FormatExtensionsDefault modeCapability / extractor
PDF document.pdfbinarysupports_pdf_input
PNG image.pngbinarysupports_vision
JPEG image.jpg, .jpegbinarysupports_vision
Plain text.txtinline_textraw decode
Markdown.md, .markdowninline_textraw decode
Word (legacy .doc).docbinarydocx2txt
Word (.docx).docxbinarypython-docx
OpenDocument text.odtbinaryodfpy
Rich Text Format.rtfbinarystriprtf
EPUB ebook.epubbinaryebooklib
HTML.html, .htmbinarybeautifulsoup
CSV.csvbinarycsv (stdlib)
Spreadsheet (.xlsx).xlsxbinaryopenpyxl
Presentation (.pptx).pptxbinarypython-pptx

Limits

10 MB
Per file
Reject upload above this cap
50 MB
Per request
Sum of all files in a single upload
5 files
Per request
Maximum file count per upload
Extracted text cap: 500 KB per attachment — longer source documents are truncated when extracted server-side.
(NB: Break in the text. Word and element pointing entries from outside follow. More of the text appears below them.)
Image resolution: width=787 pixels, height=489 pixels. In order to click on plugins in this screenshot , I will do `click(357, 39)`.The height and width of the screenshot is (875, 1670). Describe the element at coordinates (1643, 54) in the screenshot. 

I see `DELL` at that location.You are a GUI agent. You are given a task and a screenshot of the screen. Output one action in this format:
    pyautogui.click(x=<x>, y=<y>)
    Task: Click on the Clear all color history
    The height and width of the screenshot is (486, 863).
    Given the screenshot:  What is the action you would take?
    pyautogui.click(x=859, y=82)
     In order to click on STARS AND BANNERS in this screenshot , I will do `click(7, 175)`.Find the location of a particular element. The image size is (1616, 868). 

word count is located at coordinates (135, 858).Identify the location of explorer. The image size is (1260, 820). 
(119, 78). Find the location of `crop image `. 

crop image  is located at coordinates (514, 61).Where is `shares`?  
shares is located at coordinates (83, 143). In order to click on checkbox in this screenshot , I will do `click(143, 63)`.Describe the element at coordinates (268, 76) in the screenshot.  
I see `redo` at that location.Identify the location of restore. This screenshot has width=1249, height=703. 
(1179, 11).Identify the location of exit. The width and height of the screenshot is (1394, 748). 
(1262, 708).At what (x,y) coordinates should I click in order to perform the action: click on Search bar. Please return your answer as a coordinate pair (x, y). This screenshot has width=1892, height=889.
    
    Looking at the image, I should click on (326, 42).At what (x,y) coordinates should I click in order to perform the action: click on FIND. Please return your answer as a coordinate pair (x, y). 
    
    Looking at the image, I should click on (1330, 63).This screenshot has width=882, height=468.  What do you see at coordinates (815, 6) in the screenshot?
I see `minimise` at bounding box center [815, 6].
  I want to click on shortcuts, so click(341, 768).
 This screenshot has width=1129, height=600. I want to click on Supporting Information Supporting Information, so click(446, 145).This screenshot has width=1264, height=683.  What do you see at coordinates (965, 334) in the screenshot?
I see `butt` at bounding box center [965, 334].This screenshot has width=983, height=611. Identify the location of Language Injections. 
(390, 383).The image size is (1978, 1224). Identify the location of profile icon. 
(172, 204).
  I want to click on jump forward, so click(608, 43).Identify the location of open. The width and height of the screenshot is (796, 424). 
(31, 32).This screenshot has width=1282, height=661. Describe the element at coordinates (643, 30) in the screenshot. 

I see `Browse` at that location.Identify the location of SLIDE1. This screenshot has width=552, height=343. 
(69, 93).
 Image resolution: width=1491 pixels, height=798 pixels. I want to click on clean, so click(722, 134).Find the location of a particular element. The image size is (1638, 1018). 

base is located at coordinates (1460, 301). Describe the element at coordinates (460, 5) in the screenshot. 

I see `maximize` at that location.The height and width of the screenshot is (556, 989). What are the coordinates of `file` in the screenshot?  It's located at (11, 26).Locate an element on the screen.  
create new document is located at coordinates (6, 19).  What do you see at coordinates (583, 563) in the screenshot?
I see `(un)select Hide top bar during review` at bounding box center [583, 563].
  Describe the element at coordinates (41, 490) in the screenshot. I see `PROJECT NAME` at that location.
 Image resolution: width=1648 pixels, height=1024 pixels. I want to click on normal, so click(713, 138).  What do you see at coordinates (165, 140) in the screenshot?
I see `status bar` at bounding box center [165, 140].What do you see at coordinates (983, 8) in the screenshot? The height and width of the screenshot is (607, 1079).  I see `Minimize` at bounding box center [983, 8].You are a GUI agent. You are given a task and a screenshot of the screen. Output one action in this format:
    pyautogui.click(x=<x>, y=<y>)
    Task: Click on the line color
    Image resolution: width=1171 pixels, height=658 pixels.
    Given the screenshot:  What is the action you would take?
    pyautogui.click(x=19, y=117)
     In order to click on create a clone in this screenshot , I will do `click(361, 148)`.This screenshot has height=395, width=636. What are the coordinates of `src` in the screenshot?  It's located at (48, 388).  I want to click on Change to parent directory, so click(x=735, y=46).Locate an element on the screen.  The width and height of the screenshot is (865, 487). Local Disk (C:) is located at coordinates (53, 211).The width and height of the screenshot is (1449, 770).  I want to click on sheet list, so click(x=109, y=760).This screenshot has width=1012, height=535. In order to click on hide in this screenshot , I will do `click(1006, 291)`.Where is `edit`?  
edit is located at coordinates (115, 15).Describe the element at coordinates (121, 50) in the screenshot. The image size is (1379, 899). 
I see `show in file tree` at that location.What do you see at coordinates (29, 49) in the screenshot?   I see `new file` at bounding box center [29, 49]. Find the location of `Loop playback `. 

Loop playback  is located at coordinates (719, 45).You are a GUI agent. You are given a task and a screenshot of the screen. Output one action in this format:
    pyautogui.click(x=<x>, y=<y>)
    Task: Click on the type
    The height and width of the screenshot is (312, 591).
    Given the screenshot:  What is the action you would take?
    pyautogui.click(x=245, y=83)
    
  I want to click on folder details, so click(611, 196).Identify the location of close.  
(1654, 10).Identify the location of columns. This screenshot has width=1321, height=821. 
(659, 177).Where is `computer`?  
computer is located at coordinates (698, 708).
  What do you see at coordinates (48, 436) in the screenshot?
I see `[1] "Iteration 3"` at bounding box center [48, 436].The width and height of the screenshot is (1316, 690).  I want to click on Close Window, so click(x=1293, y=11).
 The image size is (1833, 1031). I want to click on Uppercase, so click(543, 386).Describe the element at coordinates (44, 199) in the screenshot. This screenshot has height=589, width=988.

Extractor timeout: 10s wall-clock per attachment (uploads that exceed the timeout still succeed; the file is stored but its extracted text is empty).

Lifecycle

1
Upload
Drag-and-drop or pick files in the attachment panel of any supported page. The browser-supplied content type is not trusted — the server sniffs magic bytes and rejects anything outside the allow-list. Each file is hashed (SHA-256) and stored on encrypted block storage.
2
Dedup by content
Identical bytes uploaded twice within the same organization deduplicate to a single stored file. Two different organizations uploading the same file produce two independent rows — no cross-tenant leakage. The dedup key is (organization_id, sha256).
3
Extract once (inline_text mode)
For inline_text formats, the extractor runs at upload time and the resulting text is cached on the attachment row. Subsequent LLM calls reuse the cached text — no re-extraction cost. binary formats skip this step.
4
Reference by ID in any job
Once uploaded, attachments are passed by ID in subsequent enrichment, schema-generation, or playground requests. Each attachment is added to the model's user content as either native bytes (binary mode) or inlined text (inline_text mode), preserving the original filename.
5
Persisted on the record
When an enrichment record is saved, the attachment IDs are linked to it. The record detail page lists all attachments with a download button. Records can be re-merged or retried without re-uploading.

Automatic Model Filtering

When you attach a binary file with a capability requirement (PDF or image), the model picker is filtered to only show models that declare that capability. If you attach multiple files with different requirements, only models satisfying all requirements appear.

Attached filesEligible models
1 PDFsupports_pdf_input
1 PNGsupports_vision
1 PDF + 1 PNGsupports_pdf_input AND supports_vision
1 DOCX (binary mode, no capability)All models — native byte support is assumed when no capability flag is set
1 TXT or 1 MD (inline_text mode)All models — text is inlined into the prompt

Pricing & Token Usage

Attachments are billed as input tokens reported by the model provider — Entity Enricher does not charge a separate per-document fee. The cost depends on the file type and the selected model.

PDFs & images (binary mode)

Consume model-specific input tokens. Anthropic charges around 1700 tokens per PDF page; OpenAI prices vision inputs by tile count. Check your model's pricing card in Models & Pricing.

Office docs & spreadsheets (extracted text)

The extracted text consumes input tokens at the standard text rate. Large documents are capped at 500 KB of extracted text — longer content is truncated.

Security & Tenancy

MIME allow-list with magic-byte sniffing
The browser-supplied content type is ignored. The server inspects file headers and rejects anything outside the configured allow-list.
Organization-scoped storage
Each file is stored under its owning organization. The download endpoint enforces org membership — there is no path through the API to reach another tenant’s files.
Sandboxed extractors
Each extractor runs with a 10-second wall-clock timeout inside a try/except boundary. A misbehaving file cannot stall or crash the API process.
Encrypted at rest
Attachment bytes live on encrypted block storage, mounted into the application container with restricted permissions.
Admin-controlled per-MIME policies
System administrators can disable any format globally, change a format from binary to inline_text (or vice versa), or relabel it. Changes take effect on the next upload of that MIME type.